In the wake of last year’s historic agreement between Kosovo and Serbia brokered by the European Union’s foreign affairs chief, Catherine Ashton, much of the first part of the year will be taken up with implementing it. New municipalities in Serbian majority areas need to begin operating and problems are already emerging. According to the agreement an association of Serbian municipalities now needs to be formed and its competences need to be defined.

The really big unknown in Kosovo this year relates to the Special Investigative Task Force of the EU’s police and justice mission. It was set up in the wake of a report by Dick Marty, a Swiss prosecutor for the Council of Europe, which was officially published in January 2011. The report implicated Hashim Thaci, Kosovo’s prime minister in drug smuggling and murder and accused his former Kosovo Liberation Army guerrillas of harvesting the organs of murdered prisoners in 1999. Mr Thaci has always dismissed the allegations as ridiculous and later this year the SITF should either vindicate or indict him and other important Kosovar politicians. In rather dramatic contrast Mr Thaci and Ivica Dacic, his Serbian counterpart, have been nominated for this year’s Noble Peace Prize by members of the American Congress.

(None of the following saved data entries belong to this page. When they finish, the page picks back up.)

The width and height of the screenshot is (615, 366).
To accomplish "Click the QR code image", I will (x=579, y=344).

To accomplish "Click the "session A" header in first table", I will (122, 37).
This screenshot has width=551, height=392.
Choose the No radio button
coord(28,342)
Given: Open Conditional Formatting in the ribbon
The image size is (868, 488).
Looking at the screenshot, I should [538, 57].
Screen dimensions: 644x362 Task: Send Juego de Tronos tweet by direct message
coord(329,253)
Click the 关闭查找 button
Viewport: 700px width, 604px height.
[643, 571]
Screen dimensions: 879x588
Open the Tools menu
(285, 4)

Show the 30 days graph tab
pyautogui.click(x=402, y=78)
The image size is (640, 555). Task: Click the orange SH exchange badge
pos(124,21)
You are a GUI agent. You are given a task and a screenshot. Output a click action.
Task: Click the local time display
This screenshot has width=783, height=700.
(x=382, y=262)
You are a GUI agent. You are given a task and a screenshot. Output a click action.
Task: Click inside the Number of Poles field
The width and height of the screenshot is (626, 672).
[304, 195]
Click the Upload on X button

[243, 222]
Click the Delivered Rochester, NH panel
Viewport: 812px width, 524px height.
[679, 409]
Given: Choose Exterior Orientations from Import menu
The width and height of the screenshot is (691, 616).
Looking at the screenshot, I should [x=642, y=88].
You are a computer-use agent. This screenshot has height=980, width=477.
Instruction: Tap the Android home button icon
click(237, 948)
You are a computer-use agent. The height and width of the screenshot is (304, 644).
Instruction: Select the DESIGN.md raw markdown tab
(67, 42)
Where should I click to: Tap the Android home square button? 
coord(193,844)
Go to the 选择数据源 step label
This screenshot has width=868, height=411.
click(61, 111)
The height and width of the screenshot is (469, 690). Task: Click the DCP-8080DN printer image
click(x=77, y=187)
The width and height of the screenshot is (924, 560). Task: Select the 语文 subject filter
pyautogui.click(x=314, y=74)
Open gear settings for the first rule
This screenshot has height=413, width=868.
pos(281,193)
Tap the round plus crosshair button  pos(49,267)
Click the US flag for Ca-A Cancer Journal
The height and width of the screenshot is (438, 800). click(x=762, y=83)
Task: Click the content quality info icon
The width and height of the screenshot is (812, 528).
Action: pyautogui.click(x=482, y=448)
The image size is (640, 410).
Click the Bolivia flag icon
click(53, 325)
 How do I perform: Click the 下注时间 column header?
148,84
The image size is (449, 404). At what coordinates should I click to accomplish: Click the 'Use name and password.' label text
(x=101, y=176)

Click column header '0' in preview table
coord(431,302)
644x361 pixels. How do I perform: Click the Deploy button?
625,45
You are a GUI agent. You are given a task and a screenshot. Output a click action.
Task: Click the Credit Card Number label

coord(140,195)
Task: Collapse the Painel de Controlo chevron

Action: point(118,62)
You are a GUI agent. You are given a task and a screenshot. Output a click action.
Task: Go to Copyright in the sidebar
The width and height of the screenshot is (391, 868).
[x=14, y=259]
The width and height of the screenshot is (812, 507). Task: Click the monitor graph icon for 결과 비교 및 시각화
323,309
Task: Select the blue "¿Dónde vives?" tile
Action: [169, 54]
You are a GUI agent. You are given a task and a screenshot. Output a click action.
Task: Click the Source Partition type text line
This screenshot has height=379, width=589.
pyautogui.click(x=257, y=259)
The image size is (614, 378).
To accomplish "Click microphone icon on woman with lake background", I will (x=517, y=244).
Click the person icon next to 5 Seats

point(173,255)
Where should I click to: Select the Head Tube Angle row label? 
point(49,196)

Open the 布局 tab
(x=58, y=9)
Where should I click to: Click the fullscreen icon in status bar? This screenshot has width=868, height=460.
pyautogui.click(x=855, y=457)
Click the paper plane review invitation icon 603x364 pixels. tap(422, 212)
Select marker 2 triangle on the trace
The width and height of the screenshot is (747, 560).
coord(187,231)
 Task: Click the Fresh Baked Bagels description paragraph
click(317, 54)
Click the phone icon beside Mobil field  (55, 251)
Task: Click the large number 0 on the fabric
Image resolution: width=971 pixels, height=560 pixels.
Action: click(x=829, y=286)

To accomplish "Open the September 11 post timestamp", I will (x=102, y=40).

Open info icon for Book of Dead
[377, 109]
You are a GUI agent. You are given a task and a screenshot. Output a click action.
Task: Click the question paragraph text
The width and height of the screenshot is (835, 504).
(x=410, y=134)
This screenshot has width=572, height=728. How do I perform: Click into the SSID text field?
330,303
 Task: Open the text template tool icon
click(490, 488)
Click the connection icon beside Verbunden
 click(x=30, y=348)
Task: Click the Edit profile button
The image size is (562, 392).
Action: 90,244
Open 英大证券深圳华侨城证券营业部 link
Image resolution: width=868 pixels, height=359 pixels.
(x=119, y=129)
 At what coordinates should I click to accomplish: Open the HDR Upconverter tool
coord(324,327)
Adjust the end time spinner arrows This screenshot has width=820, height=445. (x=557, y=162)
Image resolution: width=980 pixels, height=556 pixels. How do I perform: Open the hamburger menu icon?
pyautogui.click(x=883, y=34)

The economy and high unemployment continue to plague the whole region, though the last few months have seen some encouraging indicators. They only serve to show however just how reliant the western Balkan economies are on the fate of the euro zone in terms of demand and remittances, despite much excited talk of Russian and Chinese investment. Indeed Milan Bacevic, a Serbian government minister, has announced that China is to invest €10 trillion ($13.5 trillion) in the Balkans and central and eastern Europe and that Belgrade is to be the centre for its infrastructure projects. Sadly, this figure, which he insisted was correct, and represents a little less than the entire American GDP is unlikely to be right. If it was, that would be the Balkan story of the century, let alone the year.